They are able to have a say in who runs their country and the right to decide to perhaps defend their country. They are considered an adult and are held accountable for any actions they take and decisions they make.
The question from all this is whether, regardless if one’s rewiring of neurons is complete or can legally make their own decisions, those choices “adults” make are wise ones. The question is whether coming of age can count as becoming a truly mature person.
Math teacher Rich Enderton’s definition of maturity varies from his definition of becoming an adult. He saw that becoming an adult ran in two stages.
“The first step was going off to college which was kind of an intermediate step in that direction because you’re on your own in that you have to take care of your own laundry and you have to get to places on time and such,” Enderton said. “But economically you’re not independent. So I’d say that’s half-way coming of age. But the real coming of age is when you can step out and fully become responsible for yourself and not be dependent on anyone else.”
Being responsible for yourself, of course, means more than being able to do laundry or get to places on time or pay for your own meals. It means also determining which are the best choices for yourself, and making them.
“It’s not just having freedom,” said senior Gunnar Nelson about coming of age. “‘Coming of age’ for me, instead of going out and choosing to get drunk or selling drugs or whatever, you make the better decision. [It’s] is being able to make that better decision.”
That better decision may be to work on yourself, figuring out who you are and who you want to be. Another level of maturity would be to grow as a person.
Investing in yourself
Film and theater teacher Nicholas Freeman quoted Billy Joel when he said, “do what’s good for you or you’re no good for anybody.” Freeman agreed that one part of maturing is to invest in oneself.

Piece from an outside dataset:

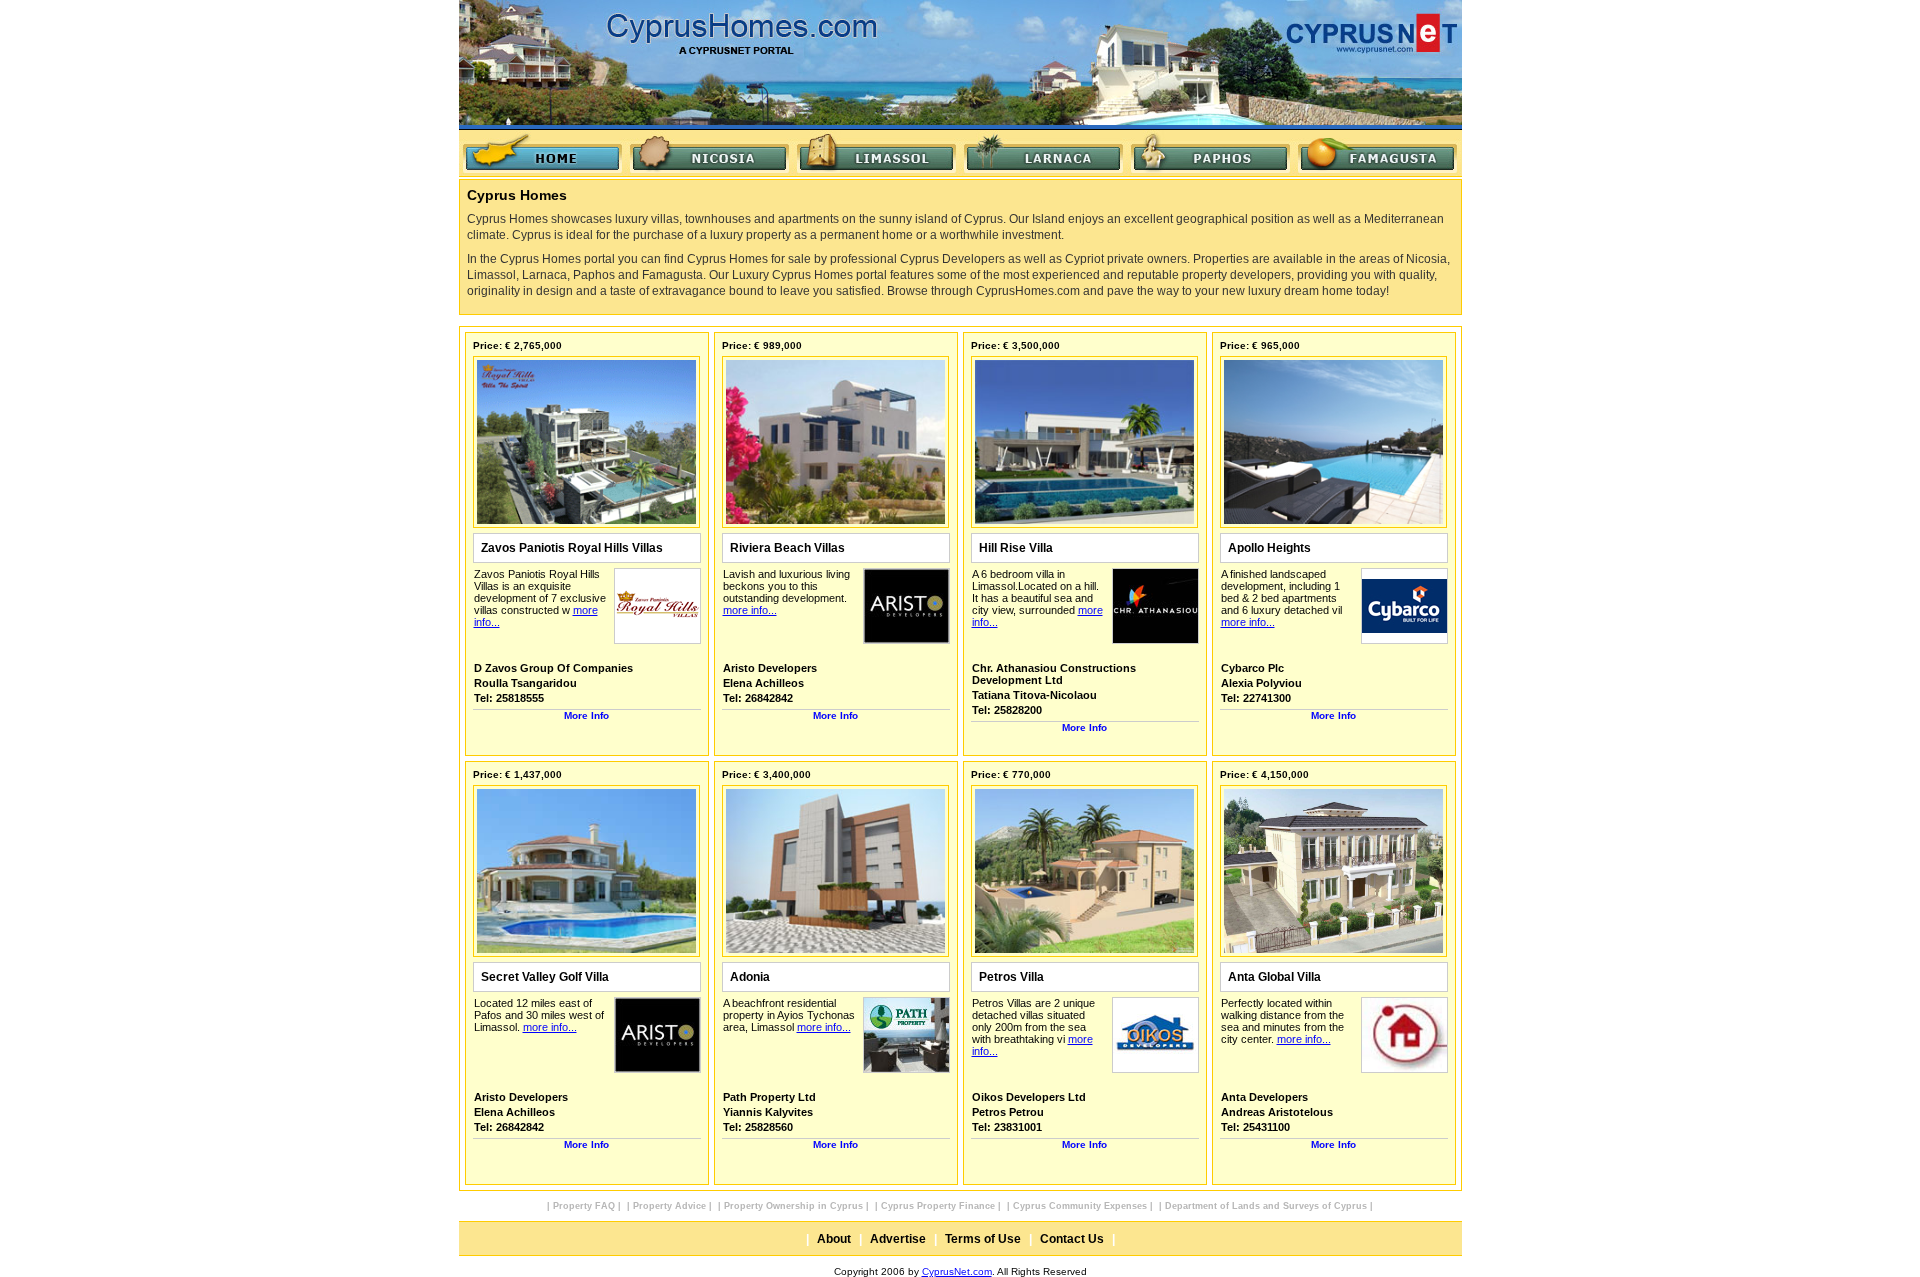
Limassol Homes (876, 153)
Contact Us (1072, 1239)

“I believe that on a certain level you need to invest in yourself to become richer in life, and I don’t mean rich as in financially, I mean rich as in reaching your maximum potential,” he said. “You are investing in yourself, and at a young age that’s really important.”
Sacred studies teacher Jeffrey Crafton agrees that for each person the “task of thinking and discussing and considering and choosing what they believe is at the center of their lives” is essential in becoming mature.
Decisions and choices, as Nelson and Crafton both said, impact people’s maturity on a personal level. But those choices can also impact them on a relational level.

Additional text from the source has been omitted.